I know that crystal is a euphemism for lead glass, but as a mere jewelry-challenged male I had never heard of Swarovski, and as a chemist I couldn't wait to find out what these fiery gems were actually made of.
I have always been fascinated by true chemical crystals. Nowhere else in nature do we find perfect geometric shapes with faultlessly straight edges and polished, glassy surfaces. That such precise, macroscopic structures can reflect the spatial relationships among a handful of submicroscopic atoms is truly remarkable.
Like many of my readers, I'm sure, when I was a boy I grew multicolored "gardens" of fragile stalagmites from a variety of salt crystals dropped into a sodium silicate solution. CoCl2 formed blue spires and turrets, while FeCl3 (the fastest performer) made dark yellow ones and stained my hands for days. I also grew big, solid crystals from saturated solutions of alum, CuSO4, and, of course, sugar, which I later ate as rock candy.
Outside chemistry, the word "crystal" has a variety of connotations. New Age wackos ascribe supernatural powers to mineral crystals such as quartz and calcite. To art-glass mavens, "lead crystal" means glass containing anywhere from 18 to 38% PbO. The lead increases not only the glass' density, but its refractive index and dispersion as well. These create exceptional brilliance and refractive colors when the glass is cut into facets.
(By the way, if you are concerned–and it's a legitimate concern–about lead dissolving out of your "crystal" decanters or glasses into your wine or brandy, read my June 7, 2006, Washington Post column at www.washingtonpost.com/wp-dyn/content
But back to the jewelry.
Bohemia-born Daniel Swarovski invented an automatic faceting machine in 1892 and later established a rhinestone production company in Wattens, Austria. Rhinestones, most often made of lead glass, were named after tiny quartz crystals found on the banks of the Rhine River. Swarovski's glass composition is a secret formula reputed to contain 32% lead.

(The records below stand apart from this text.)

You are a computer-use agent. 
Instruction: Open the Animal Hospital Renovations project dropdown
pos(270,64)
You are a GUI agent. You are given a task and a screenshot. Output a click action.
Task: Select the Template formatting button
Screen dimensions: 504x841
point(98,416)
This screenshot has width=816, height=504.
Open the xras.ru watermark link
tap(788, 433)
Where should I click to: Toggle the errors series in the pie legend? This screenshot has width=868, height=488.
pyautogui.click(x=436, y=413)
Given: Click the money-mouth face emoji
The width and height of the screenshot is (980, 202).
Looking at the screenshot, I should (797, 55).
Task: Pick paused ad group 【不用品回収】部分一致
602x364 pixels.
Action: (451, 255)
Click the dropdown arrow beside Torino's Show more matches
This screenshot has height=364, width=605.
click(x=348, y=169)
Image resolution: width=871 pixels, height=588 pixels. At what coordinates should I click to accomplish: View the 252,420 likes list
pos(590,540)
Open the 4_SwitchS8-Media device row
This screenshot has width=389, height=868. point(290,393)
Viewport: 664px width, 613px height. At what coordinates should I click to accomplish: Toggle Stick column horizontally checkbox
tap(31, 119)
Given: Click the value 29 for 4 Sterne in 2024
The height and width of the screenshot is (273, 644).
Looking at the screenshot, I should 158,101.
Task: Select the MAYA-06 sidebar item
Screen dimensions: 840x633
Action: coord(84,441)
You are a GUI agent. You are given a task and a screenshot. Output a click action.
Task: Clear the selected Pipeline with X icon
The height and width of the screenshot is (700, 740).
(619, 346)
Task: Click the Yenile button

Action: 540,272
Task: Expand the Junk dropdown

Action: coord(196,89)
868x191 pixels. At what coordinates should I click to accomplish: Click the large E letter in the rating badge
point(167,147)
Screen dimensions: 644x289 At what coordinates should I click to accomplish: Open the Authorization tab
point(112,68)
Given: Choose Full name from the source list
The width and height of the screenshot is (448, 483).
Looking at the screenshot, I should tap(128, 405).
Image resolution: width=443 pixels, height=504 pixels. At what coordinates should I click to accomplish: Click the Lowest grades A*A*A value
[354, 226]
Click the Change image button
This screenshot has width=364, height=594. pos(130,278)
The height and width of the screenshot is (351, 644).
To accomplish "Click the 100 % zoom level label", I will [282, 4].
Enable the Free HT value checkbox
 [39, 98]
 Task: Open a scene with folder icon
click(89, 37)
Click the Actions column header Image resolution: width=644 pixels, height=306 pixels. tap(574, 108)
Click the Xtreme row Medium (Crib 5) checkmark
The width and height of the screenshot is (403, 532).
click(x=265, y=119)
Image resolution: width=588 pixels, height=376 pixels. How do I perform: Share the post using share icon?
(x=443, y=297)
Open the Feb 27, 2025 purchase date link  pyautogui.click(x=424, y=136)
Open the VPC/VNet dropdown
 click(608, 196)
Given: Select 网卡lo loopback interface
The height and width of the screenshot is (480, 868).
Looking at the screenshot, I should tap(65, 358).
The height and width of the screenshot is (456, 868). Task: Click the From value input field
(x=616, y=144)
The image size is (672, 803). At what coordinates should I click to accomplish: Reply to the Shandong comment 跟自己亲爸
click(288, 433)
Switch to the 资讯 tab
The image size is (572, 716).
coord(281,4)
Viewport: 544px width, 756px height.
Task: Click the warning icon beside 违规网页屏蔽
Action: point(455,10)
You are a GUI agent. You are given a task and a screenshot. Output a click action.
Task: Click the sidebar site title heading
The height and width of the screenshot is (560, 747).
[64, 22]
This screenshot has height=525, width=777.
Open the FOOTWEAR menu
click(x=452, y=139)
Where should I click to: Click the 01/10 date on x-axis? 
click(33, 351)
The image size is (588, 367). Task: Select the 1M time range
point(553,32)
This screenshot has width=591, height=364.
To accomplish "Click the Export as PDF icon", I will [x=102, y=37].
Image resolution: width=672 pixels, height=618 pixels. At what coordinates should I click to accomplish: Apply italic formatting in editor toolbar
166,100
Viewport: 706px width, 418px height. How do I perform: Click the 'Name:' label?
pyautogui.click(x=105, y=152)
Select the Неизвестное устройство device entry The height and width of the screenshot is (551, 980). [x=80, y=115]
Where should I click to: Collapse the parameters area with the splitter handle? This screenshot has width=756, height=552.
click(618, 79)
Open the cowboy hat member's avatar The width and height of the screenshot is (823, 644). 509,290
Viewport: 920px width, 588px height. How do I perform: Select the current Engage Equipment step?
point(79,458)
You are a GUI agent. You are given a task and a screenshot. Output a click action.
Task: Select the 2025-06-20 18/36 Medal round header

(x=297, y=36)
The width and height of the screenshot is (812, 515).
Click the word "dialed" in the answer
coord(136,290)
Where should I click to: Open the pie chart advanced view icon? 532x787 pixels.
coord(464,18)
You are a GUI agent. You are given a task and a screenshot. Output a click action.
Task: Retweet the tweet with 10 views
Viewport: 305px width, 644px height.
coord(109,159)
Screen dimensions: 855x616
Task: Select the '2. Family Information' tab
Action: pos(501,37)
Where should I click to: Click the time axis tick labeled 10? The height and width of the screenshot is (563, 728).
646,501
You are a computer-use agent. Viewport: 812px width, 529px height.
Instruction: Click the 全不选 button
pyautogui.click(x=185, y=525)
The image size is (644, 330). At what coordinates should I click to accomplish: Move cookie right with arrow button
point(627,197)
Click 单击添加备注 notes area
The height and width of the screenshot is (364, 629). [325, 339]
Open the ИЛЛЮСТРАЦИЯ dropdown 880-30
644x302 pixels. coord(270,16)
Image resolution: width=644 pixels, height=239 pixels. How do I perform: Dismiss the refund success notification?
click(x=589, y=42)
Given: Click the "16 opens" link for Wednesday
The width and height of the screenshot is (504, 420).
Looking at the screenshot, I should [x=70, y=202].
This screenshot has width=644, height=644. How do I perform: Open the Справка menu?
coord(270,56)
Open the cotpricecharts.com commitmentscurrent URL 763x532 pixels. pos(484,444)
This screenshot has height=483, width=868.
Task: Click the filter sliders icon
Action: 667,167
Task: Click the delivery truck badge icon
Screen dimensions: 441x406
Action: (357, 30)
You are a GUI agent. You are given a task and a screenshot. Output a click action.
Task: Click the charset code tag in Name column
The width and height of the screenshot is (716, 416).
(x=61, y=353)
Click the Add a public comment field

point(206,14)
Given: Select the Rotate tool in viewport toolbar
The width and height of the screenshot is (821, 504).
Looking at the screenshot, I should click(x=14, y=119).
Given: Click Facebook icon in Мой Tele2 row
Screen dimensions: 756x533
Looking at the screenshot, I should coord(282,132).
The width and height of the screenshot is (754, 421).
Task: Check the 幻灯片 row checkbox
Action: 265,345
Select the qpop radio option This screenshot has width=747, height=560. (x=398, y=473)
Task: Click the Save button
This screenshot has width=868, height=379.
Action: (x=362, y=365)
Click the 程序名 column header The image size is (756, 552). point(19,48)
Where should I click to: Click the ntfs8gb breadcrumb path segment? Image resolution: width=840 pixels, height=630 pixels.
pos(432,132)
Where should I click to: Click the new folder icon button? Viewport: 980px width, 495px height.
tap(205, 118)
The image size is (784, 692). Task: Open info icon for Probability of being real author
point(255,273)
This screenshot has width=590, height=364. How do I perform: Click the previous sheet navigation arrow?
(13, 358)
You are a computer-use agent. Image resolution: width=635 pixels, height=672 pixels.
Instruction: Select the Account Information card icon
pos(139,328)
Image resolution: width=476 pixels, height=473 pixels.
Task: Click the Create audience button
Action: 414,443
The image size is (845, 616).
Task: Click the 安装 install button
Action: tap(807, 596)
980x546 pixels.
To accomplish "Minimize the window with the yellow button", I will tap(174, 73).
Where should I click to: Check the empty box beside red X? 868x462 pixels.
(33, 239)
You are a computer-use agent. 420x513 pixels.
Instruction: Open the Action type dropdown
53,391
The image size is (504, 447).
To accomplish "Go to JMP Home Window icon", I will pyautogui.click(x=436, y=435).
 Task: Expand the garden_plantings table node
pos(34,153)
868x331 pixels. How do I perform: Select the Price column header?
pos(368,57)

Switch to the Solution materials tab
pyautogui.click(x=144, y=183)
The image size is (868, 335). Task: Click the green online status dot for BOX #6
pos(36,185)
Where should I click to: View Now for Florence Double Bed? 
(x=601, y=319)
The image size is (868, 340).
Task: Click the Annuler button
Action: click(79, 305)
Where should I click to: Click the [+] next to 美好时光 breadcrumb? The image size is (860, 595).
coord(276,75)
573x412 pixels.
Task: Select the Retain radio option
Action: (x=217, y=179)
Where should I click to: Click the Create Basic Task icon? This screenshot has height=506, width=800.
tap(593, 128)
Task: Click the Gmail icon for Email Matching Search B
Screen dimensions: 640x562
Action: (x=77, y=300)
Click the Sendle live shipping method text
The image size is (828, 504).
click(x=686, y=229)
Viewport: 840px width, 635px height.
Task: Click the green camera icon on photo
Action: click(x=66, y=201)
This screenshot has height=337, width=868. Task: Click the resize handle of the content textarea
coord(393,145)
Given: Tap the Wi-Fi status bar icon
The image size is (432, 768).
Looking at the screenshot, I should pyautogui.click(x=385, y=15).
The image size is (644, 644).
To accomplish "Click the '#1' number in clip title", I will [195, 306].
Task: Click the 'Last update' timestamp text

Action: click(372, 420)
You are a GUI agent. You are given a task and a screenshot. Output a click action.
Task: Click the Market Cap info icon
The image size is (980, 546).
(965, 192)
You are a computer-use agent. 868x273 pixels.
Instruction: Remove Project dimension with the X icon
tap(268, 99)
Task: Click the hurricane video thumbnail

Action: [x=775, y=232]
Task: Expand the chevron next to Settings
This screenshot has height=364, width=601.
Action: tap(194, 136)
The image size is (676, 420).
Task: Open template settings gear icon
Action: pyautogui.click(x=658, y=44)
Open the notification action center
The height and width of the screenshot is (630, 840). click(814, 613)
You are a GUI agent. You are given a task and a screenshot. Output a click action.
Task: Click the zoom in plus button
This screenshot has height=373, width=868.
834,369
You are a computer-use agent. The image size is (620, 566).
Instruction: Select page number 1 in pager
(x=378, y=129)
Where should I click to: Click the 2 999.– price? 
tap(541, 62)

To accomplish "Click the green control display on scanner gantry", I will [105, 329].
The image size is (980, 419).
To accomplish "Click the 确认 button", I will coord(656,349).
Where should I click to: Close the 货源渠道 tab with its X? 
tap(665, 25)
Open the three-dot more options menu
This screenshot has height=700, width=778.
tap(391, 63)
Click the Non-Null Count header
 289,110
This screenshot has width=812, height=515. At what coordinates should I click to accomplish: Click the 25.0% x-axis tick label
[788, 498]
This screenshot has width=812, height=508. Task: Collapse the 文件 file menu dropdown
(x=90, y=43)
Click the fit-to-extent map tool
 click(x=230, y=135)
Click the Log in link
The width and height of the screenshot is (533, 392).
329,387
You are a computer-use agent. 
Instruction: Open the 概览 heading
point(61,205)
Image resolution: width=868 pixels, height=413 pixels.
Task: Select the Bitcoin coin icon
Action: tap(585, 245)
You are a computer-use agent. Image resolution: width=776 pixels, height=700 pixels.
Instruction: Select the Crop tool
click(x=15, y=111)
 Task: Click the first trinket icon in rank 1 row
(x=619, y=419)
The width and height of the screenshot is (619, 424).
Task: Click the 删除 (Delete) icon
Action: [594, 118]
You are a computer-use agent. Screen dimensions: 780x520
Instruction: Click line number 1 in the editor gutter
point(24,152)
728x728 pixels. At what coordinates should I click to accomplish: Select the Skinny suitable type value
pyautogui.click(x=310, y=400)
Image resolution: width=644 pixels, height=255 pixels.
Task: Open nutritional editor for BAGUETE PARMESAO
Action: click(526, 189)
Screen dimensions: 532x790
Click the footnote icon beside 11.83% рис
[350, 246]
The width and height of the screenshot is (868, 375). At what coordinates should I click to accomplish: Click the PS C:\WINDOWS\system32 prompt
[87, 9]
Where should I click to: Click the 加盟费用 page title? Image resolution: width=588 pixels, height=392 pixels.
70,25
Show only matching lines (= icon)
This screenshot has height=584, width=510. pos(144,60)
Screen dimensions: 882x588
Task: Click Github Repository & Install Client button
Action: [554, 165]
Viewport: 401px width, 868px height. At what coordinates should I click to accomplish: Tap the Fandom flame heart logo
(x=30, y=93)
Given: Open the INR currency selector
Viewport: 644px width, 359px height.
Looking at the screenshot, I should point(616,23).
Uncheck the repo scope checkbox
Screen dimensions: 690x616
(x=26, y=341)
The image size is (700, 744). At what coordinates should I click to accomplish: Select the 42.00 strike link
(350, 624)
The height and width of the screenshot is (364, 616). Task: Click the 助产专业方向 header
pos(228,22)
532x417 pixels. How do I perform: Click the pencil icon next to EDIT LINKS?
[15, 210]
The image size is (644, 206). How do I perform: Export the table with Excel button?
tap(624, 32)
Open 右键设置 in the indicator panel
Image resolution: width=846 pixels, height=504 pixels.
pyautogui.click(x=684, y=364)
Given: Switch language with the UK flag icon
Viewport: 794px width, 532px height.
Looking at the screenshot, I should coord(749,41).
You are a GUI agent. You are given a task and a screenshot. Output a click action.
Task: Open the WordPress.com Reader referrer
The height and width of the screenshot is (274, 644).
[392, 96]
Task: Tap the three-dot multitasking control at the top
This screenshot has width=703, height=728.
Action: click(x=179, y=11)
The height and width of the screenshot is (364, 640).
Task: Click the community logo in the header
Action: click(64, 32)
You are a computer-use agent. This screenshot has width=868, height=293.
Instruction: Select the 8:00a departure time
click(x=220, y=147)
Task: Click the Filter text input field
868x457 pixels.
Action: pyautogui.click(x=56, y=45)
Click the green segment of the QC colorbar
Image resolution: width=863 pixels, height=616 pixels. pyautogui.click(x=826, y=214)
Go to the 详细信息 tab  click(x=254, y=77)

But here's the real secret: Much of Swarovski rhinestones' rainbow scintillations come not from refraction, but from a vacuum-deposited metal film known in the trade as Aurora Borealis, or AB, which Swarovski and other manufacturers have been using since the 1950s. This bottom coating imparts thin-film interference colors to Marlene's bracelet stones, thereby enabling them to rival the diamond's "fire."
But what about diamonds? I'll have nothing to do with them. My slogan is, "A diamond is for never." Virtually all the world's diamonds, from the mine to the jewelry store, are rigidly controlled by a privately held consortium operating in 25 mostly economically depressed African countries. It spends $150 million per year in advertising to convince us that diamonds mean love.
Well, I don't buy it, either figuratively or literally. I love my wife as much as the next guy–loves his wife, that is–but a few years ago I bought Marlene a beautiful ring and matching earrings with sparkling, nondiamond stones made of silicon carbide. No, not Carborundum, but moissanite, a transparent crystalline form of SiC named for Henri Moissan, a Nobel Prize-winning (1906) French chemist who found minute crystals of it in fragments of a meteorite.
Moissanite (properly pronounced MWA-san-ite, not MOY-san-ite) is almost as hard as diamond (9.25 on the Mohs scale versus diamond's 10), is less dense (3.22 versus 3.56 g/cm3, so you get a bigger stone per carat), has a higher refractive index (2.65-2.69 versus 2.42), and has a higher dispersion (0.104 versus 0.044). It is therefore every bit as beautiful as diamond and at a fraction of the price. The only ways it can be told from diamond is by its birefringence and its faint ultraviolet fluorescence.